- Presented by: Phillip Schofield; Fern Britton;
- Announcer: Peter Dickson
- Country of origin: United Kingdom
- Original language: English
- No. of series: 8
- No. of episodes: 73 (inc. 6 specials + 1 unaired)

Production
- Running time: 60 minutes (inc. adverts)
- Production company: CPL Productions

Original release
- Network: ITV
- Release: 12 April 2008 – 18 December 2016

Related
- Mr. and Mrs.

= All Star Mr & Mrs =

British TV game show (2008–2016)

All Star Mr & Mrs is a British television show that first began airing on 12 April 2008 on ITV. It is a celebrity revival of the original Mr. and Mrs. that aired on ITV from 1968 to 1988 with two separate revivals in 1995–1996 and 1999 and was also based on the Canadian game show of the same name. The programme is hosted by Phillip Schofield, although Fern Britton had co-hosted the show with Schofield between 2008 and 2010. The show features celebrities and their real-life partners playing to win up to £30,000 for their chosen charities.

On 13 August 2017, it was reported that the series would be rested for a year, with ITV taking the series off their TV schedule for 2017. It was also rumoured that the programme could be axed altogether. The show did not return.

==Format==

===Round 1===
The first round is the personal couples round. The celebrity will answer three questions about their partner while their partner is in the soundproof booth wearing headphones and a blindfold to prevent them from seeing and hearing their partner's answers. Once all three questions are answered, their partner will join them and have to match as many answers as they can to their partners.

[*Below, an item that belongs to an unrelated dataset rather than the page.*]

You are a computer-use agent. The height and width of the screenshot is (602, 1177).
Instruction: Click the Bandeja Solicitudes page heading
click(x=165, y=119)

All three couples play this first round.

===Round 2===
Each couple is placed inside a sight-proof booth so that they cannot see one another. They must answer six questions using their paddles (blue for male and pink for female). The more answers they match, the more chance they have of going through to the final.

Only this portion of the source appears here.